Consignes ->
- A) Imprimez le passage du texte sur la tokénisation compris entre « Quel est l’état » et « de se développer. », bornes incluses.
- B) Dans le texte sur la tokénisation, relevez tous les types de biens immobiliers dont, selon lui, un portefeuille peut contenir des parts.

Texte à lire ->
------------------------------------
Quels sont les avantages de la tokénisation par rapport à la titrisation immobilière ?

Le principal intérêt de la tokenisation est de réduire les coûts de transactions d’un investissement indirect dans l’immobilier en ayant une représentation digitale de l’actif immobilier ou du véhicule qui investit dans l’actif immobilier. Le véhicule peut être une part de fond qui va être représenté par un jeton numérique (token) qui pourra être acheté par des investisseurs sur le marché primaire. Il pourra ensuite être échangé, de pair à pair, sans nécessairement passer par une place de marché ou en OTC.
 

Ce titre immobilier pourra être découpé de façon beaucoup plus fine qu’une part de fonds, réservée à des investisseurs qualifiés. On va donc ouvrir la perspective d’un investissement « retail » dans ce type d’actifs, mais aussi permettre de créer un portefeuille d’actifs immobiliers avec des parts d’un appartement, d’une maison ou d’un immeuble, dans différentes villes du monde, qu’on pourra arbitrer et revendre beaucoup plus facilement.

 

 

Quel est l’état du marché de la tokénisation en Suisse ?

En Suisse, le marché est encore naissant. Les premières initiatives datent d‘il y a deux ans. La FINMA, le régulateur financier, s’est positionnée assez tôt sur les différentes catégories de tokens ou, plus précisément, de « security tokens », qu’il est possible d’utiliser pour faire de la tokénisation.
 

Il y a plusieurs initiatives sur la thématique immobilière, que ce soit à Zürich ou dans d’autres villes européennes, mais en partant toujours de véhicules ou de plateformes suisses. C’est un marché qui est en train de se développer.
 

Aujourd’hui il y a deux problématiques pour que son développement soit plus rapide : premièrement pouvoir sécuriser ou « custodier » les jetons numériques, puisque ce sont des titres qu’il faut stocker et sécuriser au mieux - et aujourd’hui il n’y a pas encore d‘infrastructure, notamment bancaire, pour pouvoir le faire - et deuxièmement pouvoir avoir un marché secondaire liquide, animé, sur lequel des investisseurs viennent échanger des titres.
 

Ce sont les enjeux sur lesquels la bourse Suisse travaille. Quelques acteurs, comme des banques de « digital assets », se sont créés en 2020, notamment Sygnum et Seba, et d’autres acteurs sont en train d’émerger sur ce terrain. Il y aura très probablement une accélération de 2021 à 2025 du marché de la tokénisation en Suisse.

 

Plus concrètement, comment fonctionne la tokénisation ? A qui s’adresse-t-elle ?
------------------------------------
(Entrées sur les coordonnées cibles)
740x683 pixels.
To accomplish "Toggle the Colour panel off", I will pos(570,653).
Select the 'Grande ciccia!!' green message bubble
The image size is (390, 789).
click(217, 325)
------------------------------------
Réponses rédigées ->
- A)
Quel est l’état du marché de la tokénisation en Suisse ?

En Suisse, le marché est encore naissant. Les premières initiatives datent d‘il y a deux ans. La FINMA, le régulateur financier, s’est positionnée assez tôt sur les différentes catégories de tokens ou, plus précisément, de « security tokens », qu’il est possible d’utiliser pour faire de la tokénisation.
 

Il y a plusieurs initiatives sur la thématique immobilière, que ce soit à Zürich ou dans d’autres villes européennes, mais en partant toujours de véhicules ou de plateformes suisses. C’est un marché qui est en train de se développer.

- B)
- un appartement
- une maison
- un immeuble